Nothing may be added, dropped, or altered; restate the listing word for word.
--- LISTED ENTRIES ---
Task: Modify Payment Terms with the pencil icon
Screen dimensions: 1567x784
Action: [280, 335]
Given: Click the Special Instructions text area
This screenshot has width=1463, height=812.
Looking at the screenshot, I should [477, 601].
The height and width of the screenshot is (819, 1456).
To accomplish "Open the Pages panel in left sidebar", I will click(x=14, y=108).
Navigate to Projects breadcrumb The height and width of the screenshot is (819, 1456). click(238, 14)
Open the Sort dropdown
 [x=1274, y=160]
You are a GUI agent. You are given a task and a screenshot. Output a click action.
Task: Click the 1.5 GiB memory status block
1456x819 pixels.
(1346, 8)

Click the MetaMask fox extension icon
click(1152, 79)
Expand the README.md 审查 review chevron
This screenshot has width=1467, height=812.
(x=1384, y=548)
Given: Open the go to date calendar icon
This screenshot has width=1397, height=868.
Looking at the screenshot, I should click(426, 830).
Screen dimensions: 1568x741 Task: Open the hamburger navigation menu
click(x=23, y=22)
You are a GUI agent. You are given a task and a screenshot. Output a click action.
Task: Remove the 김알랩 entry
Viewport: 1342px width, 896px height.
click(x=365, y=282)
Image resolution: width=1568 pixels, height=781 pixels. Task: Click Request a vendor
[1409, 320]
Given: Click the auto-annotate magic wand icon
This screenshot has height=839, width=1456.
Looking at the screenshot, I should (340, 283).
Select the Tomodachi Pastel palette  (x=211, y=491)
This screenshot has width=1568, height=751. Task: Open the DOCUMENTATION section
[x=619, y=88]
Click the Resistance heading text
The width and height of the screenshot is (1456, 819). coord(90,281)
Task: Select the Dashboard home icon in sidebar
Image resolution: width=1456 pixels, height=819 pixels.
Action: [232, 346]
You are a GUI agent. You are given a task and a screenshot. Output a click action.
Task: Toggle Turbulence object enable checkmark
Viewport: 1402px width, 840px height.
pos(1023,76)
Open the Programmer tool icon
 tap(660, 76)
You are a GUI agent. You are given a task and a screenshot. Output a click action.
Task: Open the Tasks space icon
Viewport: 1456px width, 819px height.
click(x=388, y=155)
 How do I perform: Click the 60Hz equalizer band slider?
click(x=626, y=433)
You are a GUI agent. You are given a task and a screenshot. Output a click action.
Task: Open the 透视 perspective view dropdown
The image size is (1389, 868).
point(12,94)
---
## RESULT BELOW
Task: Modify Payment Terms with the pencil icon
Screen dimensions: 1567x784
Action: [280, 335]
Given: Click the Special Instructions text area
This screenshot has width=1463, height=812.
Looking at the screenshot, I should [477, 601].
The height and width of the screenshot is (819, 1456).
To accomplish "Open the Pages panel in left sidebar", I will click(x=14, y=108).
Navigate to Projects breadcrumb The height and width of the screenshot is (819, 1456). click(238, 14)
Open the Sort dropdown
 [x=1274, y=160]
You are a GUI agent. You are given a task and a screenshot. Output a click action.
Task: Click the 1.5 GiB memory status block
1456x819 pixels.
(1346, 8)

Click the MetaMask fox extension icon
click(1152, 79)
Expand the README.md 审查 review chevron
This screenshot has width=1467, height=812.
(x=1384, y=548)
Given: Open the go to date calendar icon
This screenshot has width=1397, height=868.
Looking at the screenshot, I should click(426, 830).
Screen dimensions: 1568x741 Task: Open the hamburger navigation menu
click(x=23, y=22)
You are a GUI agent. You are given a task and a screenshot. Output a click action.
Task: Remove the 김알랩 entry
Viewport: 1342px width, 896px height.
click(x=365, y=282)
Image resolution: width=1568 pixels, height=781 pixels. Task: Click Request a vendor
[1409, 320]
Given: Click the auto-annotate magic wand icon
This screenshot has height=839, width=1456.
Looking at the screenshot, I should (340, 283).
Select the Tomodachi Pastel palette  (x=211, y=491)
This screenshot has width=1568, height=751. Task: Open the DOCUMENTATION section
[x=619, y=88]
Click the Resistance heading text
The width and height of the screenshot is (1456, 819). coord(90,281)
Task: Select the Dashboard home icon in sidebar
Image resolution: width=1456 pixels, height=819 pixels.
Action: [232, 346]
You are a GUI agent. You are given a task and a screenshot. Output a click action.
Task: Toggle Turbulence object enable checkmark
Viewport: 1402px width, 840px height.
pos(1023,76)
Open the Programmer tool icon
 tap(660, 76)
You are a GUI agent. You are given a task and a screenshot. Output a click action.
Task: Open the Tasks space icon
Viewport: 1456px width, 819px height.
click(x=388, y=155)
 How do I perform: Click the 60Hz equalizer band slider?
click(x=626, y=433)
You are a GUI agent. You are given a task and a screenshot. Output a click action.
Task: Open the 透视 perspective view dropdown
The image size is (1389, 868).
point(12,94)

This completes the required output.